Filling your day with weak social ties — from interacting with the barista who serves your coffee every Tuesday morning, to saying hi to someone passing you on your lagoon walk — helps to meaningfully improve your psychological well-being. 

 “For people who study how relationships start, weak ties are a really useful starting point. They can serve as bridges between potential other close relationships,” Wu said.

Weak social ties are only half of the picture when it comes to psychological well-being, though, so how do we go about developing strong ones?  

Using the example of attending a club social for the first time, Wu illustrates the value of starting somewhere, further emphasized by a phenomenon called affective forecasting, which describes how people tend to think of the worst possible outcome before attending a social event, even though it tends to play out better.

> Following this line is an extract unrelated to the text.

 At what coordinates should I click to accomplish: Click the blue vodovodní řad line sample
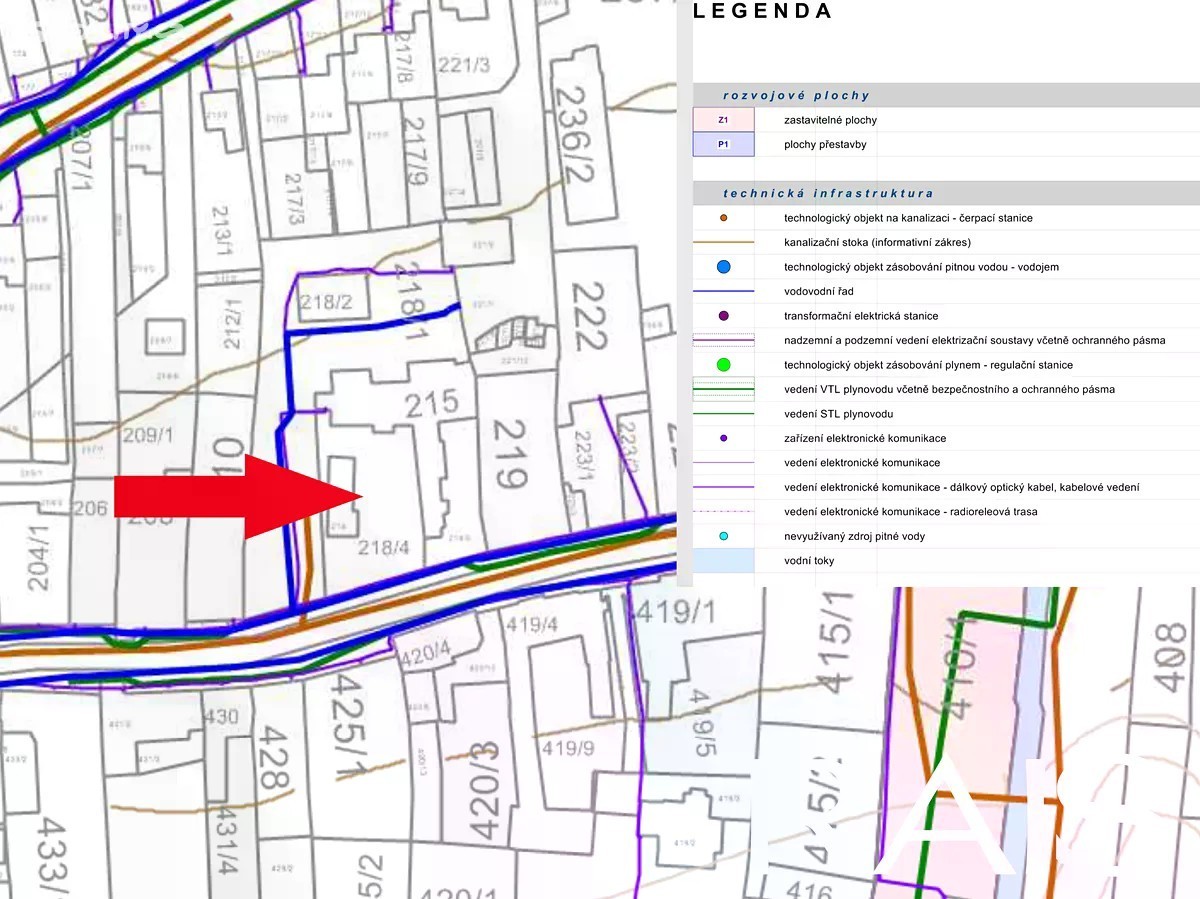pyautogui.click(x=723, y=292)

 “The worst thing that could happen is that you don’t get along right away, [but] you [still] have a nice little chat … But what if you actually find someone who’s really cool, and they really jive with you? That’s the start of a friendship,” Wu said. 

 Since the possibility of a blossoming meaningful connection is always there, the payoff to pushing beyond the level of weak social ties is significantly larger than the cost of social discomfort that may come with it. And, in any case, by upholding a weak social tie, a little social discomfort may go a long way.

 Intimacy forms the basis of social tie strength. Wu’s research into the ways that people of individualistic and collectivistic cultures express emotion in relationships, as well as how they share intimacy, is valuable to understanding where people are coming from as we choose how to show our support in relationships.

 “With individualistic cultures, they’re very much about expressing how you’re feeling,” Wu said. “So, in terms of showing how you’re available, it may mean validating who the person is and their identity.”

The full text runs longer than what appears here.